■ **Reading passage**
- - - - - - -

# Subwoofer Gain - DO IT NOW!



## tanktronic (Jul 7, 2006)

Friends,

I know this topic has been addressed before, and there's a thread on LS1GTO.com that has a fine how-to with pictures, but you absoutely MUST adjust your subwoofer gain if you haven't already. 

Judging by the "What I don't like about my GTO" posts today, I think there's a lot of people who drove the car off the lot, popped in their favorite disc, and were - well - underwhelmed. It doesn't sound terrible, at least it's not distorted or boomy, but it just doesn't feel strong at all. Certainly not what you would expect from a $33,000 sports car. 

I can tell you that increasing the subwoofer gain on the amplifier [factory default is halfway] makes a noticeable difference in sound quality. The bass has much more presence, everything sounds more balanced at a higher volume, and the separation between frequencies is clearer. You still won't have a monster system, but it will sound a lot more satisfying.

- - - - - - -

■ **Dataset section**

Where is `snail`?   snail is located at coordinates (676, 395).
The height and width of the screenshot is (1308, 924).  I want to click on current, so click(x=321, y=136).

- - - - - - -

■ **To be done**
[1] In the forum post on subwoofer gain, what is the factory default setting of the subwoofer gain on the amplifier?
[2] Print the forum post on subwoofer gain from "# Subwoofer Gain" to "you haven't already.".
[3] Proceed with the forum post on subwoofer gain, picking up right after its final sentence.

■ **Responses to the tasks**
[1] Halfway.

[2]
# Subwoofer Gain - DO IT NOW!



## tanktronic (Jul 7, 2006)

Friends,

I know this topic has been addressed before, and there's a thread on LS1GTO.com that has a fine how-to with pictures, but you absoutely MUST adjust your subwoofer gain if you haven't already.

[3]
I will post pictures soon, but the basics are :

1) Take all the crap out of your trunk
2) Take off the spare tire cover
3) Notice that we have a pretty bad-ass looking spare wheel
4) Put your head in the trunk, almost touching your nose to the gas tank. Turn your head left, and you should be looking directly at two plastic plugs, in a line perpindicular from the trunk floor. These are "Christmas Tree" plastic fasteners.
5) You only need to remove these two plugs [takes a surprising amount of force, FYI] to pull back the carpet/insulation that covers the left side of your trunk space.
6) You'll notice, with the carpet gone, four screw heads in the exposed metal. These are the four screws that hold the amp in place.
7) You'll also notice that you can reach between where the amp is mounted and the sheet metal with your hand, you just gotta snake your arm back there.
8) Of course, they mounted the gain knob towards the front of the car. Once you feel the amp, slide your hand around to the front side of it, and you'll feel a knob about the size of a dime.
9) The knob is set in the middle [top] position. Turn it towards the outside of the car to increase the gain. 

The whole thing takes maybe 5 minutes, and you need a screwdriver or something to pry out the plastic clips. That's it. WELL worth the time. Most of you already know this, but if you haven't, you must do it now.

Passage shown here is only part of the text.